= Civil Harassment Restraining Order =

Legal order in California

A Civil Harassment Restraining Order (CHO) is a form of restraining order or order of protection used in the state of California. It is a legal intervention in which a person who is deemed to be harassing, threatening or stalking another person is ordered to stop, with the goal of reducing risk of further threat or harm to the person being harassed. Some restraining orders are limited to domestic partners, but the CHO is not. It is frequently used with the purpose of preventing harassment by co-workers, neighbors, strangers and acquaintances.

Pursuant to California Code of Civil Procedure section 527.6(b), in order to justify a CHO, the harassment must be "such as would cause a reasonable person to suffer substantial emotional distress and must actually cause substantial emotional distress to the victim."

==Provisions and process==

A CHO can require the harasser to stop initiating contact with the victim, and/or to stay away from the victim's family, workplace, home, and/or school.

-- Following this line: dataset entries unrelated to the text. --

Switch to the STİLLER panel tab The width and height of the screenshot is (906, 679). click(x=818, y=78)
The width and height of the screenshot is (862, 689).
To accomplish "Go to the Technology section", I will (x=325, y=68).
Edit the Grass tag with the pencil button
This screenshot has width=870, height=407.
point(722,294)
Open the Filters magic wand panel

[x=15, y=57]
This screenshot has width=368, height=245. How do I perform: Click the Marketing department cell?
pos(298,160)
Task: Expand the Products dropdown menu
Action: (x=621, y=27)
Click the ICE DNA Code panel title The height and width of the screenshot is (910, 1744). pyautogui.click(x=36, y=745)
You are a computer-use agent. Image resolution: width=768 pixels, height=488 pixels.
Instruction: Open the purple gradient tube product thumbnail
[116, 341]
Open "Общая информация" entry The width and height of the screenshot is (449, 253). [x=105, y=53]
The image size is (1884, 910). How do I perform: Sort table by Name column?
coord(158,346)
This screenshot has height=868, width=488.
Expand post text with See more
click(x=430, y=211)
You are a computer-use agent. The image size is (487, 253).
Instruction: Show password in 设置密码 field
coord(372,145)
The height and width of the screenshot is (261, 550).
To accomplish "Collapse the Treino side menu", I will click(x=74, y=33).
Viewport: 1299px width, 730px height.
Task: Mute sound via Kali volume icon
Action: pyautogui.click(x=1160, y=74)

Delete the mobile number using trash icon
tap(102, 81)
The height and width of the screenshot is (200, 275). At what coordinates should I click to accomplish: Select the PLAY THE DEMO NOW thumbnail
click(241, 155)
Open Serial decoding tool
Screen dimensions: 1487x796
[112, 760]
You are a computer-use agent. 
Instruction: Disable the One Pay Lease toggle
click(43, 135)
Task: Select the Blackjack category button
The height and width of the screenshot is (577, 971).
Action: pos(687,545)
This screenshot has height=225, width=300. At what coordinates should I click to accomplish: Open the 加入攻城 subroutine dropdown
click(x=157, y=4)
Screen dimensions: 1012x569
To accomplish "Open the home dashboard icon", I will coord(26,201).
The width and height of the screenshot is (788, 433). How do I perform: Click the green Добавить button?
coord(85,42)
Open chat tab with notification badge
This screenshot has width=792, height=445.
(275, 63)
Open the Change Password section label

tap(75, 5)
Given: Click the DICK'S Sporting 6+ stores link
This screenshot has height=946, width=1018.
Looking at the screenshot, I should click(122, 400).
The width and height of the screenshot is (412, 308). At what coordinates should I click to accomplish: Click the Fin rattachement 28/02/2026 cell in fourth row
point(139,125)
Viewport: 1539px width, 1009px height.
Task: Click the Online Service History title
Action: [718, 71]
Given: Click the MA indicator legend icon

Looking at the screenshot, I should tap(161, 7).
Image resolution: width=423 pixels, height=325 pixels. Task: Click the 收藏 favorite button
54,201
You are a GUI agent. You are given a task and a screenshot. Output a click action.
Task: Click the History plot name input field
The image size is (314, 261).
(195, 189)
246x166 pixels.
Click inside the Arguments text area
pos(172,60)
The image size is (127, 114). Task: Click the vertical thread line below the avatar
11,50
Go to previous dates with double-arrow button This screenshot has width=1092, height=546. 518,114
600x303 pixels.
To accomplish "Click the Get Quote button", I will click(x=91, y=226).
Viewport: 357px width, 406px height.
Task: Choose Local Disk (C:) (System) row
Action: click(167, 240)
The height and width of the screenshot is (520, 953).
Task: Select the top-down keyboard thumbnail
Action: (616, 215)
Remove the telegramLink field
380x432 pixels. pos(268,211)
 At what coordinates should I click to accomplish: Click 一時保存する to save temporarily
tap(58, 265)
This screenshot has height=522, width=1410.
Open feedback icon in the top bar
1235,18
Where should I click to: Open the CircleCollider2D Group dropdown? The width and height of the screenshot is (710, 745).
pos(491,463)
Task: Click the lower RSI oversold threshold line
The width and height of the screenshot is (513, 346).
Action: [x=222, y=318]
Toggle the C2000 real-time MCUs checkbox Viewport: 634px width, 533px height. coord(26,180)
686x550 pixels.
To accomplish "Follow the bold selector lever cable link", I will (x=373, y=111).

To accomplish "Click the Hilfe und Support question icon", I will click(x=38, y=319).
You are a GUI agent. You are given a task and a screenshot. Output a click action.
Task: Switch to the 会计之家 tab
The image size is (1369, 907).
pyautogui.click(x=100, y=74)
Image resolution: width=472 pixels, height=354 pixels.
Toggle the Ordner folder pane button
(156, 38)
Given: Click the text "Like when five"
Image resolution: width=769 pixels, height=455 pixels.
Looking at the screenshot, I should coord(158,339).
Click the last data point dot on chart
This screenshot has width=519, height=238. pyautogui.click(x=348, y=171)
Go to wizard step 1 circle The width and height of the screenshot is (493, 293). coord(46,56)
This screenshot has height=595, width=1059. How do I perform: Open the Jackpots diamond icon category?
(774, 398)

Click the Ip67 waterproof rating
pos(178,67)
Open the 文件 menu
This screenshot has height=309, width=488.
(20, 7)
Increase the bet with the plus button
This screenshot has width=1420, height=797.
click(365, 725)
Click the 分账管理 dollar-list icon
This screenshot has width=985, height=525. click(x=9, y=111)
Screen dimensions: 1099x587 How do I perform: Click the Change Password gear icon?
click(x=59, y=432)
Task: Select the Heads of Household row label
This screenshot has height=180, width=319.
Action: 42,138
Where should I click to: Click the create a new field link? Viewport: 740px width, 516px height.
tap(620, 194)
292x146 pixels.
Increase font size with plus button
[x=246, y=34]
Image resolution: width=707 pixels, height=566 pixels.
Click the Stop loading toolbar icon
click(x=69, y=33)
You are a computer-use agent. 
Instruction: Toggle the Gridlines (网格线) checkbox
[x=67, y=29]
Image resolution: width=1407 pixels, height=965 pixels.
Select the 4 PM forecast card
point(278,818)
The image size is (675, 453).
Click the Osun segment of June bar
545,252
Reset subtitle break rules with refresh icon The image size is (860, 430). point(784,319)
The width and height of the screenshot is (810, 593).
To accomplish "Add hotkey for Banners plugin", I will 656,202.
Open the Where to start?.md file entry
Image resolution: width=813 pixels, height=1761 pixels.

A temporary CHO will be in effect until a court hearing can be held, normally within 15–22 days. A "final order" CHO, which may be granted following the court hearing, remains in effect for up to three years.

A CHO does not go into effect until it is served to the person being restrained. Serving the CHO is the responsibility of the petitioner. Service can be carried out by the Sheriff's Department of the county where the harasser lives or works, or by any adult who is not a party named in the case.

==Punishment for violation==

The crime of stalking is punishable in California by imprisonment in a county jail for not more than one year, or by a fine of not more than one thousand dollars ($1,000), or by both that fine and imprisonment, or by imprisonment in the state prison. The punishment for violating a CHO is 2–4 years of imprisonment.

==Other types==

The CHO is one of six types of restraining orders used in California. The Emergency Protective Order, the Domestic Violence Temporary Restraining Order and the Criminal Protective ("No Contact") Order, are aimed at protecting against domestic violence. The Elder or Dependent Adult Protective Order is aimed at protecting victims who are over 65 years old and/or who have certain disabilities. The Workplace Violence Restraining Order is aimed at protecting employees from violence in the workplace. Several hundred thousand restraining orders are in effect in California at any time, and between 80 and 95 per cent cover domestic violence involving adults.

==Effectiveness==

Experts disagree on whether restraining orders are effective in preventing further harassment. A 2010 analysis published in the Journal of the American Academy of Psychiatry and the Law reviewed 15 U.S. studies of restraining order effectiveness, and concluded that restraining orders "can serve a useful role in threat management." However, a 2002 analysis of 32 U.S. studies found that restraining orders are violated an average of 40 per cent of the time and are perceived as being "followed by worse events" almost 21 per cent of the time, and concluded that "evidence of [restraining orders'] relative efficacy is lacking," and that they may pose some degree of risk. A large America-wide telephone survey conducted in 1998 found that, of stalking victims who obtained a restraining order, more than 68 per cent reported it being violated by their stalker.

Threat management experts are often suspicious of restraining orders, believing they may escalate or enrage stalkers. In his 1997 book The Gift Of Fear, well-known American security specialist Gavin de Becker characterized restraining orders as "homework assignments police give to women to prove they're really committed to getting away from their pursuers," and said they "clearly serve police and prosecutors," but "they do not always serve victims."